W3C home > Mailing lists > Public > public-html@w3.org > March 2009

Re: Shrinking HTML5 some more — Anne’s Weblog

From: Julian Reschke <julian.reschke@gmx.de>
Date: Mon, 30 Mar 2009 12:05:07 +0200
Message-ID: <49D09953.8020906@gmx.de>
To: Anne van Kesteren <annevk@opera.com>
CC: "public-html@w3.org" <public-html@w3.org>
Anne van Kesteren wrote:
>> It sounds like this is an edge case, in that that encoding could 
>> potentially contain decomposed characters, which would be mapped to a 
>> sequence of decomposed Unicode characters when the mapping is done in 
>> the most simple way.
> 
> Yes, but because of that edge case the specification has this silly 
> requirement which affects all non-Unicode encodings. Decomposed 
> characters are easy to get using character escapes.

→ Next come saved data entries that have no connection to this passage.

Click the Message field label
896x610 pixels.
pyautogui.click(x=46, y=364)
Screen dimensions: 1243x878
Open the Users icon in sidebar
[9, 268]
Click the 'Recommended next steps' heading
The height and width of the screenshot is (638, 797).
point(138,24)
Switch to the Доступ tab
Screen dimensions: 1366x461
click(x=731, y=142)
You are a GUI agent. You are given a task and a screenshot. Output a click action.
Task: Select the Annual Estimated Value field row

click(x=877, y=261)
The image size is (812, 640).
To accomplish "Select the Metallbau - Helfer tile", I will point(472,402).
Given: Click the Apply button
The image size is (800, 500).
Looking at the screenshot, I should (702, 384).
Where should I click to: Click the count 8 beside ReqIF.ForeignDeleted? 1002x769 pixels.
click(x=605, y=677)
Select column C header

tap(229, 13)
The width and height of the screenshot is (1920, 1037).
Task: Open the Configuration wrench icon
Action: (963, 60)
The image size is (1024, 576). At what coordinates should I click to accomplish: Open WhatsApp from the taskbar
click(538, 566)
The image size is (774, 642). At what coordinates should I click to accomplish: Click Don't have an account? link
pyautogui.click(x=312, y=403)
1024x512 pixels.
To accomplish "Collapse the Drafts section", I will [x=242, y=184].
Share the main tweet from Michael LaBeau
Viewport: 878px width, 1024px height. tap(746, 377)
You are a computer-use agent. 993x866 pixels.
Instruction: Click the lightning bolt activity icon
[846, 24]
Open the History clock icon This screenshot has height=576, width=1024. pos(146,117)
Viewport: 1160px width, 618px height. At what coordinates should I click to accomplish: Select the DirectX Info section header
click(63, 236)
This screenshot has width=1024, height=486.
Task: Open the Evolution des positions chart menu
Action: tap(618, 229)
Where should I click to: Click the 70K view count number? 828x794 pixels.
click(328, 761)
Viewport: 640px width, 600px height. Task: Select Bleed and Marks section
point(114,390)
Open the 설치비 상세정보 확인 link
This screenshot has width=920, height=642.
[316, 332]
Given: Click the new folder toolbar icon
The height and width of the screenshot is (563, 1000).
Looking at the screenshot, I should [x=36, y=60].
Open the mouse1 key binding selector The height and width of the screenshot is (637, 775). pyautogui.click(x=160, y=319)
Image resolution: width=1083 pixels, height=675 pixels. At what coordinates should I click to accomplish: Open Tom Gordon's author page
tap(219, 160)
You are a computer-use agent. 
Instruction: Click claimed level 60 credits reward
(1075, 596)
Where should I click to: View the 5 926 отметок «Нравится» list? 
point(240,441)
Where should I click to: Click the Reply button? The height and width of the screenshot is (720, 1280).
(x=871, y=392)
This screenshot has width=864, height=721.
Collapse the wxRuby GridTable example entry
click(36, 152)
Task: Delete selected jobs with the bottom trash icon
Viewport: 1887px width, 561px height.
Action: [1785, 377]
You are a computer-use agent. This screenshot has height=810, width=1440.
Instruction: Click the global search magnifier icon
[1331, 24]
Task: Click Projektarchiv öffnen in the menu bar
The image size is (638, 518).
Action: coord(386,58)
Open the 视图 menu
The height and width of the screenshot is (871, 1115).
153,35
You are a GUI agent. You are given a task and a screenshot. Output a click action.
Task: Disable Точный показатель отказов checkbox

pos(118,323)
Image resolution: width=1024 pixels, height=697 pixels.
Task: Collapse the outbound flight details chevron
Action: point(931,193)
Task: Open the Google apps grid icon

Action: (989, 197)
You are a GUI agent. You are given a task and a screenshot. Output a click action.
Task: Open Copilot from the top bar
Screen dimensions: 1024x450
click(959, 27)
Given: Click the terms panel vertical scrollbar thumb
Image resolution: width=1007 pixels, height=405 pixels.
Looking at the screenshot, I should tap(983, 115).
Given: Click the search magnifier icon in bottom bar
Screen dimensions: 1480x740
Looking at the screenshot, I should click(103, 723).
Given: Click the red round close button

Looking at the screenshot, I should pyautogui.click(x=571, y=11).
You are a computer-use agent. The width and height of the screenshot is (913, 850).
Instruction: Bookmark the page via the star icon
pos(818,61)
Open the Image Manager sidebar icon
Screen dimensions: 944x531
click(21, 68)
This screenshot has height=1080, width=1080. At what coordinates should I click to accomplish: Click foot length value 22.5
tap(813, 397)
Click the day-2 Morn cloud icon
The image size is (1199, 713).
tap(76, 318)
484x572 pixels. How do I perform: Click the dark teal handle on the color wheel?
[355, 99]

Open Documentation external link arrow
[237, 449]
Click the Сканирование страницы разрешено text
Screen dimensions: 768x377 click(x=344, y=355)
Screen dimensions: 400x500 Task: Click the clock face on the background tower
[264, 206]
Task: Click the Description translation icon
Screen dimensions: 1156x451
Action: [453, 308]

Indeed, forgot about that.

In that case, I think it would be best for iri-bis to lift this 
requirement. It doesn't make sense that the same character sequence is 
handled differently depending on where it came from.

>>> IRIs work for that encoding was important but making them work for 
>>> HTML, CSS, etc. was not.)
>>
>> I'd say they work just fine; you just need to preprocess them.
> 
> The preprocessing you need to do involves converting the input to a URI 
> which seems highly suboptimal.

You could also preprocess to an IRI.

Anyway, the actual processing is the same, so what we're really 
discussing is simply how and where it's defined.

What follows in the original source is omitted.